Hear the Long-Lost Chants of English Monks Whose Monasteries Were Dissolved by Henry VIII
A university choir has revived music found hiding in plain sight in a book once used by monks at southern England’s Buckland Abbey
In the 16th century, England’s Henry VIII broke with the pope, established the Church of England and named himself its supreme head—a sequence of events now known as the Reformation.
By that point, the country was home to more than 800 monasteries and convents. Because they served as reminders of the Catholic Church’s power, the king had them dissolved in the late 1530s. This act put an end to monastic life in England, which included, among other practices, singing.
Now, singers are performing some of that long-lost monastic music. A 500-year-old book was recently discovered at the British Library, and along with monks’ daily rituals, it included a “rare collection of medieval music,” according to a statement from the University of Exeter. On August 16 and 17, the university’s Chapel Choir sang those songs in Buckland Abbey in southwestern England.
This weekend #medieval monastic music returns to @nationaltrust Buckland Abbey for the first time in 486 years, thanks to @UofEChapelChoir @UniofExeter pic.twitter.com/CvKcBrAoni
— James Clark (@James_G_Clark) August 16, 2025
“It’s an extraordinarily rich, textured sound,” James Clark, a historian at the University of Exeter, tells the Guardian’s Steven Morris. “They’re all singing together but following different melodies. It’s a sort of melodious cacophony of sound.”
Clark discovered the pages of music while researching Buckland Abbey for the National Trust, the organization that operates it. He was leafing through the Buckland Book, which “contained the instructions the monks needed to carry out their daily religious rituals and services,” when he found some parchment pages that had been added during the early Tudor period, per the statement.
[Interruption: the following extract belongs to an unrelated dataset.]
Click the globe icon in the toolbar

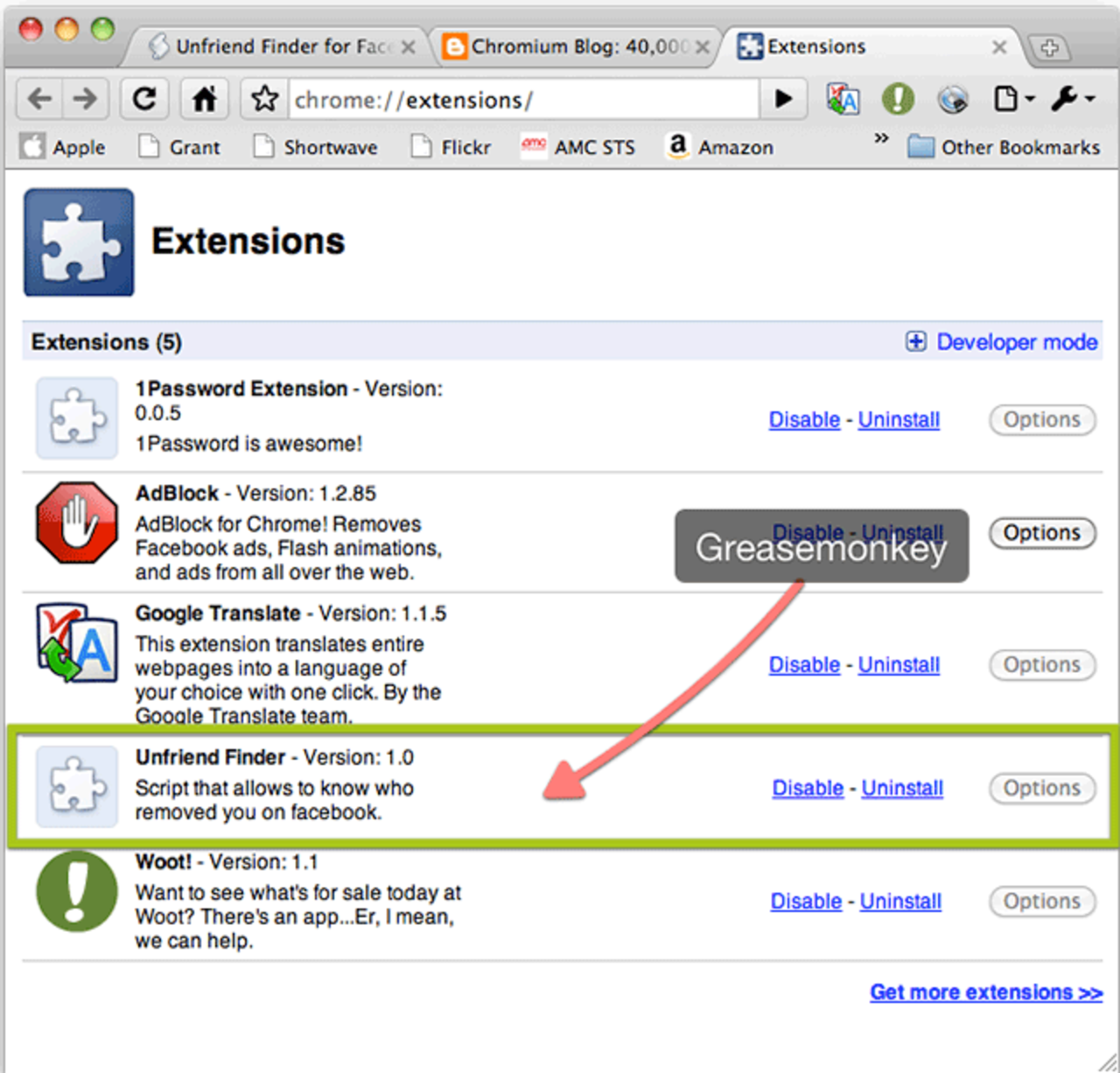pos(953,99)
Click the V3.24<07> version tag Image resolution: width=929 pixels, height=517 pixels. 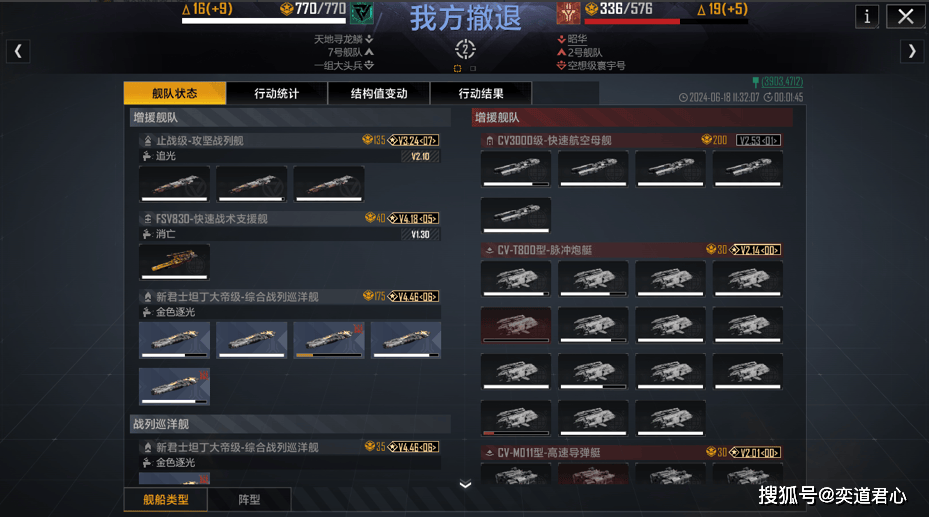point(414,140)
“Those leaves contained pieces of chant—text and notation,” Clark tells the Guardian. “Though there were 800-plus monasteries in medieval England, you can count almost on one hand pieces of music that survived. … The Tudor state scrapped Latin worship, and the lyrics and music that went with it were largely discarded. Most of this stuff is lost. But there it was, shoved into the back of the book.”
Most of the Buckland Book was written in the 1400s, but the music was transcribed in the early 1500s, meaning it was written by the “last generation of monks in the medieval English tradition,” Clark tells the Guardian.
By the time Henry kicked them out of their homes, monks and nuns had been living in communities in England for a millennium. The monk St. Augustine had arrived in Britain to spread Christianity in 597; by the late 15th century, England’s monasteries were thriving. They were the “wealthiest institutions in the country,” owning more than a quarter of England’s cultivated land, according to Historic U.K.’s Ben Johnson.
Quick fact: St. Augustine’s influence
- St. Augustine founded St. Augustine’s Abbey, England’s first Benedictine monastery.
- Within 100 years, most of England had converted.
Buckland Abbey was founded in 1278 as a Cistercian monastery. Its inhabitants, known as “white monks” for the color of their habits, lived austere lives of prayer and manual labor. The monastery created and performed music to worship God and impress patrons, Clark tells the Guardian.
“Monasteries were competing in a very crowded marketplace for investment from patrons,” he says. The 14th-century monks even hired an organist and choirmaster, Robert Derkeham, to improve their singing.
The newly discovered music itself is in the plainchant style, also known as plainsong or Gregorian chant. The songs are meant to be performed by a large group.
“Whoever compiled this collection seems to have been unusually creative, pulling together words and music from many different sources,” says Daisy Gibbs, a music historian and National Trust research officer, in the statement. “The pieces found in the book ask for God’s mercy, forgiveness and protection from harm. They share a real feeling of anxiety and fear. It looks as though they were once sung as a complete sequence, perhaps to help the monks through a crisis of some kind.”
Maybe that crisis was a terrifying plague that struck Tudor England: a violent illness called the sweating sickness. Symptoms included profuse sweating, headaches and delirium, and those infected could die as soon as three hours after the onset of their symptoms.
Researchers from the National Trust and the University of Exeter transcribed the Buckland Book’s music for performance. They also had to determine its rhythms, which weren’t noted in the book’s pages, Michael Graham, the university’s chapel music director, says in the statement.
Hearing the music monks wrote in the 1500s reminds us that medieval religion was a “sensory experience,” Clark tells the Guardian.
“I like that sense that it carries us back to a moment in time,” he says. “If we’re going to do these people who died 500 years ago some sort of justice as historians, we’ve got to understand the world as they saw it and as [they] experienced it.”
Editors’ note, December 12, 2025: This article has been updated to correct the location where the book was housed.